Innovative pioneering work - precise and imaginative

Absolute precision and the best quality - this is Leonhardt’s company philosophy. Especially exceptional is the product range and the processing technologies used. Whether filigree components made of glass, ceramic or carbide, tools for plastic, ceramic or metal injection molding, prototypes, small series or complete tool systems, Leonhardt takes on every challenge and realizes them successfully. In doing so, highly qualified manual work is combined innovatively and future-oriented with state-of-the-art technologies and computer-aided procedures. Leonhardt is one of the most sought-after specialists, especially in the processing of high-performance ceramics. With skill, experience and a great deal of sensitivity, complex components developed from the in-house ceramics are ready for series production.

Leonhardt relies on Moldex3D, the world's leading software in the field of plastic injection molding. The product is mainly used in the field of ceramics (CIM).

This case study shows a ceramic component used in the automotive industry. At the end of the rotating shaft a headlight is mounted. Originally this was made of metal. The considerable heat development caused a strong deformation of the shaft and quickly turned it into a wear part. Due to the excellent mechanical properties of the ceramic materials, the idea was born to produce the aluminum oxide shaft. Particular challenges in the implementation were high and homogeneous density ratios in the component as well as a sprue, which allows an injection molding process at the lowest possible pressure.

The lower pressure requirement was realized by using a relatively wide and thick runner:
With the help of Moldex3D it was reviewed whether the selected runner fulfills the expected mechanical properties - homogenous structure, impermeability of the component - and if the selected injection molding process can be realized. Information from the simulation, such as flow front times were evaluated or the temperature curve of the filling phase. The heat centers at the injection points are very clearly visible. Information about the temperature distribution inside the ceramic component at the end of the filling process is provided by a cross-sectional view. The goal is a homogeneous temperature distribution.

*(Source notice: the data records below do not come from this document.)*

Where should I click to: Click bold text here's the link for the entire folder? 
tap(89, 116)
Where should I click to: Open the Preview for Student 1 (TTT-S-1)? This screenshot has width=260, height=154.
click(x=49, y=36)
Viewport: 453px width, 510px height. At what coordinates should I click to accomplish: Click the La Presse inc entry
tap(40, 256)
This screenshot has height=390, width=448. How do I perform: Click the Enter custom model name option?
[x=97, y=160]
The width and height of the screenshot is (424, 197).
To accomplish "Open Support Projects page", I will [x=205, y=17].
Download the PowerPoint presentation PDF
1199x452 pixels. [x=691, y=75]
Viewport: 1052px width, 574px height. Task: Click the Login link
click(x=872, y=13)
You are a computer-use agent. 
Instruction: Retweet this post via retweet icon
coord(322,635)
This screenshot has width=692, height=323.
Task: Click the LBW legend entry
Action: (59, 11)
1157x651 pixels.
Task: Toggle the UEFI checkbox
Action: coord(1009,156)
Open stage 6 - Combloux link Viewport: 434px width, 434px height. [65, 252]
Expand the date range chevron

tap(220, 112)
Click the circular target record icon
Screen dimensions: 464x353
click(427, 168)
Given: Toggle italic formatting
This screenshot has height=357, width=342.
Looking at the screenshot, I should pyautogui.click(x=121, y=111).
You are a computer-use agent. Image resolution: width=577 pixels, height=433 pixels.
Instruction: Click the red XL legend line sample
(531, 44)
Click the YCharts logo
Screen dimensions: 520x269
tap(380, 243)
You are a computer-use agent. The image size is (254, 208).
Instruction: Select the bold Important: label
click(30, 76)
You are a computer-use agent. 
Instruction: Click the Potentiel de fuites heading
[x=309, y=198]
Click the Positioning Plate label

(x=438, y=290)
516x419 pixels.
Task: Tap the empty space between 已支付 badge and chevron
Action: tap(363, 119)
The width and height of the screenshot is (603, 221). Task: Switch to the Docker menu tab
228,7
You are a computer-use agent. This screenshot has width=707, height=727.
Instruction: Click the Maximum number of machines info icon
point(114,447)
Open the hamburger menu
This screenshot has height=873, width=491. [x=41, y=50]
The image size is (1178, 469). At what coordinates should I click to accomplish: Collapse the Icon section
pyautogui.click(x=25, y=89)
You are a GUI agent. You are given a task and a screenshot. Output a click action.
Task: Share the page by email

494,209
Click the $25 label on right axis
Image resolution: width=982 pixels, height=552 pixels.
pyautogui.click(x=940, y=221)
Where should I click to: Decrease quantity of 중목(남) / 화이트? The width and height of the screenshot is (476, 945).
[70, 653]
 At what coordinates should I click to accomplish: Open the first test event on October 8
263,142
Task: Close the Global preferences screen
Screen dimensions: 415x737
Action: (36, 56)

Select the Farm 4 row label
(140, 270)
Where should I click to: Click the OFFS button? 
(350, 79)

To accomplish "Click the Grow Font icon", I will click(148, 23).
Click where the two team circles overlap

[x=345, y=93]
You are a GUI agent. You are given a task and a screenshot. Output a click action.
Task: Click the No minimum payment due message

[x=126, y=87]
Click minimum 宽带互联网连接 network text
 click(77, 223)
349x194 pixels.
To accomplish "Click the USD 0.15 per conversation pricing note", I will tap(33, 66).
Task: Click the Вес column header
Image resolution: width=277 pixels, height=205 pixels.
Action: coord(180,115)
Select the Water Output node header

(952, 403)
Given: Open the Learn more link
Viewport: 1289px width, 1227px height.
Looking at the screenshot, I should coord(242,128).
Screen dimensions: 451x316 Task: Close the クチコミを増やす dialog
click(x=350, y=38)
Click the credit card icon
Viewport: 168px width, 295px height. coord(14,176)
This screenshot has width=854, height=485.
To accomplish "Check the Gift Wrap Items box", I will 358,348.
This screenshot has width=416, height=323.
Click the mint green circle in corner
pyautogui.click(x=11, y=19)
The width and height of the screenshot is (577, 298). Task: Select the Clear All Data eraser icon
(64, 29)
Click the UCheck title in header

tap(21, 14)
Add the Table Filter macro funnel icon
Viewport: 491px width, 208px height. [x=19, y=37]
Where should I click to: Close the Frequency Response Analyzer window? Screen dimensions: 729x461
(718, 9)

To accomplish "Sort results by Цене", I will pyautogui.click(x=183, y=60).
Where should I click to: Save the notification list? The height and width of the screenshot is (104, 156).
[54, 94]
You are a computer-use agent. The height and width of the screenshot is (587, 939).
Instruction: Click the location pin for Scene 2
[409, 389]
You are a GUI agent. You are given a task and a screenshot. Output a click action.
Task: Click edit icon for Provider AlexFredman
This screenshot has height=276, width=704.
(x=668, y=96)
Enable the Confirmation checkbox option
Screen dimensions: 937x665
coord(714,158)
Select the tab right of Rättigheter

The pressure distribution at the end of packing and the clamping force over the entire process time allowed important conclusions about the manufacturability. At the end of packing, small areas of increased volumetric shrinkage appear at both ends of the ceramic component:
Information about the temperature distribution at the end of the cooling phase was also helpful to evaluate and verify the injection molding process. With the help of Moldex3D both requirements could be achieved - high density ratios in the shaft and use of as little pressure as possible.